Peggus - those little buggers are in there really tight after the build (see blog) so it sounds like I'm going to be in good shape.

Cheers.


----------



## mko (Nov 27, 2009)

Great conversion and also a nice blog you have. I keep checking the blog frequently and I am eager to see you coming back to the EV related stuff, once the "boring" restauration is done.

There is one question however that keeps bugging me, especially since I'm also planning for a Spitfire conversion (it's a 1972 Mk IV): you estimate the final weight being just 90 kg (sorry, I'm a metric guy) over stock. This would mean some 850 kg. I would have expected way more, considering you have over 350 kg in lithium and you motor is also no lightweight. 
Could you kindly explain the math behind this? 

Your feedback is much apreciated.

Cheers, c.k.


----------



## RE Farmer (Aug 8, 2009)

mko said:


> There is one question however that keeps bugging me, especially since I'm also planning for a Spitfire conversion (it's a 1972 Mk IV): you estimate the final weight being just 90 kg (sorry, I'm a metric guy) over stock. This would mean some 850 kg. I would have expected way more, considering you have over 350 kg in lithium and you motor is also no lightweight.
> Could you kindly explain the math behind this?
> Cheers, c.k.

* * *

■ Set tasks
1. In the forum thread, why did mko expect the converted car to end up much more than 90 kg over stock weight?
2. Copy the forum thread word for word, starting at "Great conversion and" and ending at "restauration is done.".

■ Supplied records
* * *

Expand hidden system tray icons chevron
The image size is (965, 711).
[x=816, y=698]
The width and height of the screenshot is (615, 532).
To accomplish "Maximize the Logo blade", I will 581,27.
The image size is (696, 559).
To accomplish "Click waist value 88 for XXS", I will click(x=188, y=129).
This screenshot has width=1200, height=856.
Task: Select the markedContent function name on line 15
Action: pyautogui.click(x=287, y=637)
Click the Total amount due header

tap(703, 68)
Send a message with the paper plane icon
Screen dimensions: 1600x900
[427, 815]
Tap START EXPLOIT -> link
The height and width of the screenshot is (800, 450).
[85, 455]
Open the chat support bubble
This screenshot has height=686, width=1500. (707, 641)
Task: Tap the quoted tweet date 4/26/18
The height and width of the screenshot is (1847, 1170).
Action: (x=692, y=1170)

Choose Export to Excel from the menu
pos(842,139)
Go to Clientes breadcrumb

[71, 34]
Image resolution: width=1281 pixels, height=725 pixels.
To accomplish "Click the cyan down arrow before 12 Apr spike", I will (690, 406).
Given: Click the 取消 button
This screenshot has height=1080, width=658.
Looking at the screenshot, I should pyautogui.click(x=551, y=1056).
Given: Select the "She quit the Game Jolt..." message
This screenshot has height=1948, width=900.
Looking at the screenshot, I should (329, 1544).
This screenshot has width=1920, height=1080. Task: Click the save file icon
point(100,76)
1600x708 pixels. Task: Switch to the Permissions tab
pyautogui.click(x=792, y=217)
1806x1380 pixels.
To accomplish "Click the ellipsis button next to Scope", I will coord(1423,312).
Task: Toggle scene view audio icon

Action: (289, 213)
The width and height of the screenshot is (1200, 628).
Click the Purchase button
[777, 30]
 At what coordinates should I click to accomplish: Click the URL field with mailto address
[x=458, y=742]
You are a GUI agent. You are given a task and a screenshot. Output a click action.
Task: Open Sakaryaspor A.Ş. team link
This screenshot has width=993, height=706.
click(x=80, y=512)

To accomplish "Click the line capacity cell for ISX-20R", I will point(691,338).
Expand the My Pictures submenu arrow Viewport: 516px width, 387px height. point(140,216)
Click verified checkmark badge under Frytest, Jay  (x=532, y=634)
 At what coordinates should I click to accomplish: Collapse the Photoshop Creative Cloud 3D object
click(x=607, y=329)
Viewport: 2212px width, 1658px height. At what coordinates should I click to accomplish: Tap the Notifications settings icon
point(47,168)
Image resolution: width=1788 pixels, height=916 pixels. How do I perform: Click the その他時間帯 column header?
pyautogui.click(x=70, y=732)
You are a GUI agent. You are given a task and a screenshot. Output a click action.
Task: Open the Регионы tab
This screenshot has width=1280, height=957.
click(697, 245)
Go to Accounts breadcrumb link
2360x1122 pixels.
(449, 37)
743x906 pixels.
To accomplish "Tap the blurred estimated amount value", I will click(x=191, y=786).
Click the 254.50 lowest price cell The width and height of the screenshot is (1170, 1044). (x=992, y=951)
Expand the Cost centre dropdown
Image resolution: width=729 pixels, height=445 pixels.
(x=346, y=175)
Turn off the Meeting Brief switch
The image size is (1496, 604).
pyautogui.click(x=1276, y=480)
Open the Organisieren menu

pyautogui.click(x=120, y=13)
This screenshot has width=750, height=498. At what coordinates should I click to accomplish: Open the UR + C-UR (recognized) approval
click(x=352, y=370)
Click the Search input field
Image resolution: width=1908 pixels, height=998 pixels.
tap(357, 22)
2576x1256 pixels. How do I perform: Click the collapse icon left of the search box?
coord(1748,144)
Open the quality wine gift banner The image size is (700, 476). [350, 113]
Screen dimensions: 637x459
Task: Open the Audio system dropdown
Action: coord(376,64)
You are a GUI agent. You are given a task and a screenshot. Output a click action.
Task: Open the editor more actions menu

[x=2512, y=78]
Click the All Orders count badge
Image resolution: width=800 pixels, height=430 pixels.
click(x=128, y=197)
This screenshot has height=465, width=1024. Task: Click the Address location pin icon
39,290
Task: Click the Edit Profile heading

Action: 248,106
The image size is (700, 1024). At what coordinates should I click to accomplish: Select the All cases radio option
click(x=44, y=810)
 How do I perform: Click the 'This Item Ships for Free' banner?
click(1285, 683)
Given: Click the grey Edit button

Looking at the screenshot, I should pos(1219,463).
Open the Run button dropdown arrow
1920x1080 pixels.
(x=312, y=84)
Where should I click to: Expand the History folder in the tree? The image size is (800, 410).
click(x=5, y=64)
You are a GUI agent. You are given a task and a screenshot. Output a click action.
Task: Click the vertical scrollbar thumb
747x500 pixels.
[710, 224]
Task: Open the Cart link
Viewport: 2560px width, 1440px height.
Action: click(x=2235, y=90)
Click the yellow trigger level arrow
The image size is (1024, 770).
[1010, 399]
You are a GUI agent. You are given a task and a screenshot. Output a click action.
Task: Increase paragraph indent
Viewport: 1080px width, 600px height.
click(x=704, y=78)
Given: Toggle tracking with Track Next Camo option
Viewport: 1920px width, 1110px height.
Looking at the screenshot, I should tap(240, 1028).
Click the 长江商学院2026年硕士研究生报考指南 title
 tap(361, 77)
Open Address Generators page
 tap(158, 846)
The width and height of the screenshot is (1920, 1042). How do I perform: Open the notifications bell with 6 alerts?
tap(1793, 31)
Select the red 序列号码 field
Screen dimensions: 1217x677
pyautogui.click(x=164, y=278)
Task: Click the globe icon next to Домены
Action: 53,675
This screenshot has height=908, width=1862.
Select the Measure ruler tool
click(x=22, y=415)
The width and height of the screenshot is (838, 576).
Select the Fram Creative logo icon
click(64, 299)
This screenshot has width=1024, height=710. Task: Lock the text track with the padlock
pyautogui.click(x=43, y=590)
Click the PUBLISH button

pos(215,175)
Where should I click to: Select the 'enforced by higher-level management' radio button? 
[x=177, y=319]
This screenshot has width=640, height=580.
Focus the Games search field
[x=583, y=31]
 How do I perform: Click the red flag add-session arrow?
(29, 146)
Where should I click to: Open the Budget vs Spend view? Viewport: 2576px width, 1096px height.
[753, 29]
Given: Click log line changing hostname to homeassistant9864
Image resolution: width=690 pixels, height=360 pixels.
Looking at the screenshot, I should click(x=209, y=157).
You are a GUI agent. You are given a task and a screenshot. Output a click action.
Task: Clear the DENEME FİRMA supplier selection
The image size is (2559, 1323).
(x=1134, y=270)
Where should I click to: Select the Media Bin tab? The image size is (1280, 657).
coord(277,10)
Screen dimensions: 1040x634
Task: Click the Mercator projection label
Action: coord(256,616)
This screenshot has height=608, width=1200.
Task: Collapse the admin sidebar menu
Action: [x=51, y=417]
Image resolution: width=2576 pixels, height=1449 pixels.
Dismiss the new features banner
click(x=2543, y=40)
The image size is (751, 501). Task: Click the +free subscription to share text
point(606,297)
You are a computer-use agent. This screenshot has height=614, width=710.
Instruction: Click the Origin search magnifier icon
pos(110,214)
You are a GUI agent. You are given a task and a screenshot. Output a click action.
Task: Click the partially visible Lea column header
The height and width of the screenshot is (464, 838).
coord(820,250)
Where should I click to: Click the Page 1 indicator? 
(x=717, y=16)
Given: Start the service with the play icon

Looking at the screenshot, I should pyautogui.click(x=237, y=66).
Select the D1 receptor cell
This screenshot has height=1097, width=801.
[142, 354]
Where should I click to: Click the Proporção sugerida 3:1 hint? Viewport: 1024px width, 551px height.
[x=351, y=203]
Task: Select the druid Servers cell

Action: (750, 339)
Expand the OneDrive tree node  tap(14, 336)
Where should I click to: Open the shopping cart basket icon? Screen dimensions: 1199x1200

* * *

■ Written responses
1. mko expected more weight because the conversion carries over 350 kg of lithium and the motor is also no lightweight.

2.
Great conversion and also a nice blog you have. I keep checking the blog frequently and I am eager to see you coming back to the EV related stuff, once the "boring" restauration is done.